2004年7月31日 星期六

思念.往事歷歷

  突然很想念三阿姨。

  也不是突然,也許是星期三到的Assem帶來思念的氣息。三月那個星期五晚上三阿姨也有打給他,或許在脆弱的時候想聽聽心愛的人的聲音。電話中她對她的病況絲毫未提,稍晚打給媽媽時才因為聲音中透出的不安而被逼問出。但是 Assem不知道,星期一爸爸才打電話通知他三阿姨的病況,星期三我們飛到法國後才有空閒打給他,讓他知道三阿姨過世的事。我不可能有辦法體會他的哀痛,但我可以想像他的世界如何崩解。

  一切都發生得太突然了。

  他們之間往返的信件曾經塞爆過台中家裡書桌的大抽屜,整個抽屜轟一聲垮下來,這時外婆才知道他們的戀情。
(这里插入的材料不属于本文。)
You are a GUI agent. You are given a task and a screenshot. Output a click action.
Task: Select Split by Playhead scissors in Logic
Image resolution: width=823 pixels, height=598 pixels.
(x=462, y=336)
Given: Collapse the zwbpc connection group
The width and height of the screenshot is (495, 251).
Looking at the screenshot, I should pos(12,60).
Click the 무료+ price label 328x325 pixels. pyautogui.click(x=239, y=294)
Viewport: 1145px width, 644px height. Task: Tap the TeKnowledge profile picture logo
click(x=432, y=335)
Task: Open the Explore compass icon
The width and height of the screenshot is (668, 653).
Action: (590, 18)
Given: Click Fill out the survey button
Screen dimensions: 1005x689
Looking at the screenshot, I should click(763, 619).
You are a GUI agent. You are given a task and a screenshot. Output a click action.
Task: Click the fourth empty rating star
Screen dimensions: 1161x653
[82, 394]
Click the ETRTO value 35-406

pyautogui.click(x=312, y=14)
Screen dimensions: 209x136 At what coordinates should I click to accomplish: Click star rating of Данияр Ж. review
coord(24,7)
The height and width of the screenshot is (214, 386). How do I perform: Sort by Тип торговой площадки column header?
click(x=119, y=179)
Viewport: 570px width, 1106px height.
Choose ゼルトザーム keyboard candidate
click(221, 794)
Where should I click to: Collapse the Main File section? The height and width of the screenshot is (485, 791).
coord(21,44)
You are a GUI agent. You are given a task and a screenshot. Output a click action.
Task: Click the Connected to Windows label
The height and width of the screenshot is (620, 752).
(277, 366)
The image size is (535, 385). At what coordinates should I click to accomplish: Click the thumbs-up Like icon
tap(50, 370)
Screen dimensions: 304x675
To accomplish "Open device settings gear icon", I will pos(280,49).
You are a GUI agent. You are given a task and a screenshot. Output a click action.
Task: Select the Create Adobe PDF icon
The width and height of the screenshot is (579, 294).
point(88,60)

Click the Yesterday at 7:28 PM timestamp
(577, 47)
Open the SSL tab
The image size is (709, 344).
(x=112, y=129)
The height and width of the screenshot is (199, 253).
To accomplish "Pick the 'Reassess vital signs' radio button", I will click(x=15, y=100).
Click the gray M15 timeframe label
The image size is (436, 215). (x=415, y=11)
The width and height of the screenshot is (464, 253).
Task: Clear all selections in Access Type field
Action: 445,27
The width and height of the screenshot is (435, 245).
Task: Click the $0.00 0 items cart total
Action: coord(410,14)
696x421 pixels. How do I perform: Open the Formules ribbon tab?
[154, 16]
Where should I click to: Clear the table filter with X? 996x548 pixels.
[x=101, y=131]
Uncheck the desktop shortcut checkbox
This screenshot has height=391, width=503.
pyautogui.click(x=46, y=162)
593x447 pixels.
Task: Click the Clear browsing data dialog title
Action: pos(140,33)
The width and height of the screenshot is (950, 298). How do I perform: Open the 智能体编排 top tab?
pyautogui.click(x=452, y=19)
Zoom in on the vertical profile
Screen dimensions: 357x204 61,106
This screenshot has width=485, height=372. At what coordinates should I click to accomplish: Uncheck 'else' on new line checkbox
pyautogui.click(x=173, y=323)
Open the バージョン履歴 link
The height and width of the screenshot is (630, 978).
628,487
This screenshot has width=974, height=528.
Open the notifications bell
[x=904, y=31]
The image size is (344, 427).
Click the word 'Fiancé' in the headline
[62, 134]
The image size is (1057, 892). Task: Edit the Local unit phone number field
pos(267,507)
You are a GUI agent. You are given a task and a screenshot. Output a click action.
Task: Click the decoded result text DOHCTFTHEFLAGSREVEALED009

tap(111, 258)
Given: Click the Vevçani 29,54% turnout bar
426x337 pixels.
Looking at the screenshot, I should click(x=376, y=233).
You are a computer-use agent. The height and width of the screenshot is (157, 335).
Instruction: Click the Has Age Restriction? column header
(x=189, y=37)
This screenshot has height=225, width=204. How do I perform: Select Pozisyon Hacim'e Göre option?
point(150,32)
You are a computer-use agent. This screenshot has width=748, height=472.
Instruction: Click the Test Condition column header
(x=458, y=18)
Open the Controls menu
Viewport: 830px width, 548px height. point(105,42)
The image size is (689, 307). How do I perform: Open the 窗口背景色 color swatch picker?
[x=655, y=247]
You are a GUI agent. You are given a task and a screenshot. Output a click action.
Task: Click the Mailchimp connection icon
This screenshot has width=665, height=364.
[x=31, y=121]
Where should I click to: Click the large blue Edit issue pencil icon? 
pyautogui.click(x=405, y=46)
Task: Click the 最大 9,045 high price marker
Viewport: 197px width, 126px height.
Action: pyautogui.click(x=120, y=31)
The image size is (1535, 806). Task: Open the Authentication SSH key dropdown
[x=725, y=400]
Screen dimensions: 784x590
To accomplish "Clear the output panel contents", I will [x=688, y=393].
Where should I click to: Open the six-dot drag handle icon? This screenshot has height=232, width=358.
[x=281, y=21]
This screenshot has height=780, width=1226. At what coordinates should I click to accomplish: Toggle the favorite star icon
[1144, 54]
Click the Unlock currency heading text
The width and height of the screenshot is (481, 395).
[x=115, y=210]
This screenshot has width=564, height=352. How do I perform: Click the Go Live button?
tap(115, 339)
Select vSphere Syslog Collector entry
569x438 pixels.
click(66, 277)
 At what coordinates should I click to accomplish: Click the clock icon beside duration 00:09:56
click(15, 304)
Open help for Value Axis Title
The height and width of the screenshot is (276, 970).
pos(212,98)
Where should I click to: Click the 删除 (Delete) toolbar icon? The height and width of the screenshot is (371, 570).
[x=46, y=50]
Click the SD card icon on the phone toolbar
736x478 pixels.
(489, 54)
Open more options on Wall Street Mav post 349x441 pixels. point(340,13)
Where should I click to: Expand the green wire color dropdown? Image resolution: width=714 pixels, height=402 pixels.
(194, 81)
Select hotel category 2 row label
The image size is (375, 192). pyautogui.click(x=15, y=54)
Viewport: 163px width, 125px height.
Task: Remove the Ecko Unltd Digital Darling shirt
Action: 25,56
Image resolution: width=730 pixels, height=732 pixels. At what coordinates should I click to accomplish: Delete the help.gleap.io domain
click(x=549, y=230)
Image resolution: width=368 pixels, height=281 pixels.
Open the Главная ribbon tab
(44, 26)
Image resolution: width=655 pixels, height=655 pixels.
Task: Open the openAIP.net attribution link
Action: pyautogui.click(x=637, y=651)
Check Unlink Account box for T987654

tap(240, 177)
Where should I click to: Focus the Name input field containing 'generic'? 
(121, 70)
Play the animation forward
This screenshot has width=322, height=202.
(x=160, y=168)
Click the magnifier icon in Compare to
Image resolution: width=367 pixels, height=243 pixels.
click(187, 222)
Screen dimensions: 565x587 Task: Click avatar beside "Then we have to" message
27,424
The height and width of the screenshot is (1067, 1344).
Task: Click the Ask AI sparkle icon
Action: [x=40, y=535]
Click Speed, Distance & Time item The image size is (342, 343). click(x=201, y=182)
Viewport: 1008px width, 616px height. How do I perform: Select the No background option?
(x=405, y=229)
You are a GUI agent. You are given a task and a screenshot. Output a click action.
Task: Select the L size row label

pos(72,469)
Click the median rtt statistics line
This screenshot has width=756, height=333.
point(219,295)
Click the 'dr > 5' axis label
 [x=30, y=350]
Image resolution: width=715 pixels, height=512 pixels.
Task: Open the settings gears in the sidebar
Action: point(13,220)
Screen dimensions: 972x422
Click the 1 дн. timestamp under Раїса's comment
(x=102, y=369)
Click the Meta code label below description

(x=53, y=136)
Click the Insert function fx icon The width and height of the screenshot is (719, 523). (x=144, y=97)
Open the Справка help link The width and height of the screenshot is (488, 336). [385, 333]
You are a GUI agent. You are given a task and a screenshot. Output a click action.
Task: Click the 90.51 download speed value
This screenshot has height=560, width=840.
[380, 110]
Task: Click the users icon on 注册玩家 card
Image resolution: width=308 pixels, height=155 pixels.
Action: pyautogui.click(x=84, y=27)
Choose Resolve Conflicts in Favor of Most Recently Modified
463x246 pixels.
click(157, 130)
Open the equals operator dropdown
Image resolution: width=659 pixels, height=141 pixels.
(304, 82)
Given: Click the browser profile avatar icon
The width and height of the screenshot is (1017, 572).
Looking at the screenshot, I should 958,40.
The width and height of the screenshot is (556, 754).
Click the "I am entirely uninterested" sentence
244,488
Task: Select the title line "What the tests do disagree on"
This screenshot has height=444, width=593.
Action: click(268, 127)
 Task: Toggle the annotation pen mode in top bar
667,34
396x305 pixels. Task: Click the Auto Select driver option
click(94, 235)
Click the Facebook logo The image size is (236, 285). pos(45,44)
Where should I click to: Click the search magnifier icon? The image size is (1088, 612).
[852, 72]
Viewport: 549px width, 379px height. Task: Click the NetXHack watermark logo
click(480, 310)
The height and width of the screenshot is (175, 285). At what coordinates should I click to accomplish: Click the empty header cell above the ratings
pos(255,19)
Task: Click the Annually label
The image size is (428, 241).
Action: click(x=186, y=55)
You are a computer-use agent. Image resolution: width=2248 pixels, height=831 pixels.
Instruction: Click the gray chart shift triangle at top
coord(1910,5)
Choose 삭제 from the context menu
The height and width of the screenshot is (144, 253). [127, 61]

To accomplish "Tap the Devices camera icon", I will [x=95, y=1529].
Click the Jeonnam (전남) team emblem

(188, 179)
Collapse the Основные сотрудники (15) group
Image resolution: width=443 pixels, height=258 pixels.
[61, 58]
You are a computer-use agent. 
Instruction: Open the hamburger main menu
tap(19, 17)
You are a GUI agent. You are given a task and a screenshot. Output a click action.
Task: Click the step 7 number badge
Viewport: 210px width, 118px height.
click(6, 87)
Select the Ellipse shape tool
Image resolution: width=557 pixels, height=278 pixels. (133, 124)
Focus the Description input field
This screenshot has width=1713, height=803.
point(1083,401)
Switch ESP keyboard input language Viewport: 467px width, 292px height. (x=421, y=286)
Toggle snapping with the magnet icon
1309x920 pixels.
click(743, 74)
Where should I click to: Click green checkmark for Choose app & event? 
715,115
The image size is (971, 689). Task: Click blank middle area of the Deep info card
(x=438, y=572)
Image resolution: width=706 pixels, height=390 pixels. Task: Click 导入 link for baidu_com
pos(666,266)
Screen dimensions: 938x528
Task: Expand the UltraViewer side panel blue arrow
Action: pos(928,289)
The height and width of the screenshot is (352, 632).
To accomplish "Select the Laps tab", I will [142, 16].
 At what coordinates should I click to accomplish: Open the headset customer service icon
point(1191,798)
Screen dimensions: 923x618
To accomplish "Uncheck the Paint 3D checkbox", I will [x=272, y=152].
而我在法國公寓裡一堆堆的字紙文件中,竟翻出了他們在埃及私下辦的結婚證書。沒有親友,沒有公證人,沒有效力,但這紙證書為我們這些缺席的親人見證了他們的愛情,同時也見證了我們的缺席。後來阿姨雖然放棄了愛情,選擇了挑起照顧外婆的擔子,但他說他會永遠等下去。他等了好久好久。

  事隔四個多月,在多方奔走、請文建會幫忙後,好不容易找出辦法讓他辦得了簽證(住中東就是這樣...),Assem這才能來台灣見她一面。而她已躺在小小亮亮,我們在法國為她選的黃銅骨灰罈裡。或許該讓他把她帶回埃及。

  媽媽在想要讓Assem帶什麼回去給他的姪兒,我說我記得他還有姪女。就是三阿姨那時讓我們看的照片,她還一邊放一邊講解……是照片還是幻燈片呢?那是什麼時候的事呢?我還記得她的語調,句與句間的間斷,愉快的語氣。她說那個女孩在鏡頭下笑得好自然。